Most treatment plants do not act on the potential for realizing these benefits, which could provide revenue to offset their own production costs and advance sustainability goals. Prospects for recovering these resources from the roughly 15,000 U.S. municipal wastewater plants were analyzed by U.S. Argonne National Laboratory researchers.
The assessment was based on a comprehensive data set of all wastewater treatment facilities in the U.S. to weigh the resource recovery potential for each. The likely contributions of three resource recovery technologies were explored: anaerobic digestion to convert methane in biogas to carbon dioxide, anaerobic digestion to produce RNG and hydrothermal liquefaction to yield renewable diesel.
Most wastewater resources are produced by large treatment plants processing more than 5 million gallons a day. These make up only 8% of total treatment plants but produce 77% of the total energy, water and nutrients in wastewater flow. The 10% of treatment facilities that use anaerobic digestion can exploit this existing technology to produce RNG or electricity.

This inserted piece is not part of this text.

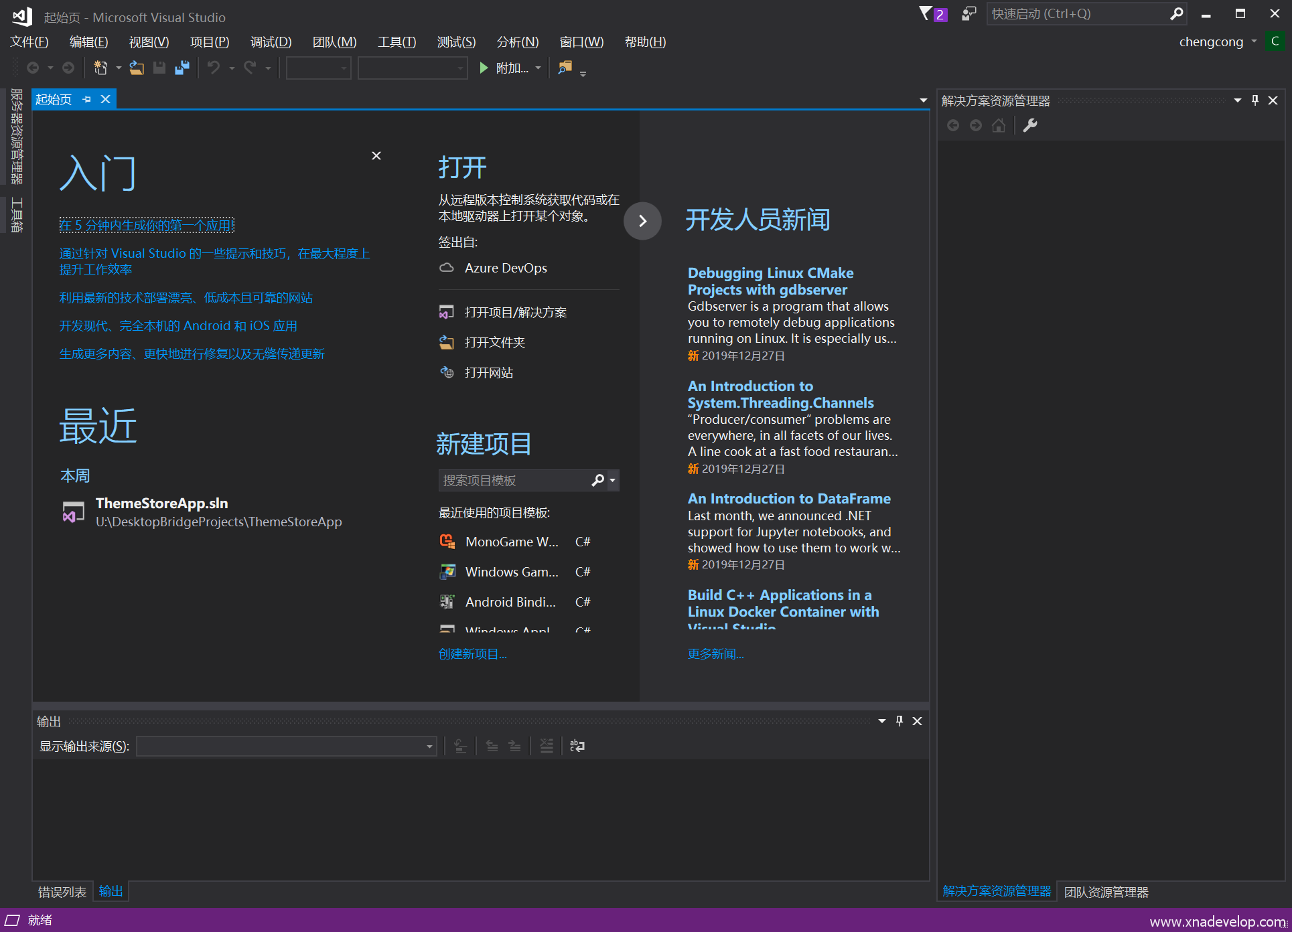Image resolution: width=1292 pixels, height=932 pixels.
Task: Click the 创建新项目... link
Action: point(472,654)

More than 50% of U.S. counties could meet 75% or more of their irrigation demands using reclaimed wastewater. These counties are concentrated east of the Mississippi, where demand is lower. Nitrogen production via anaerobic digestion could exceed demand in the northeastern region, while hydrothermal liquefaction can be deployed to recover 60% to 90% of total phosphorus contained in wastewater influent.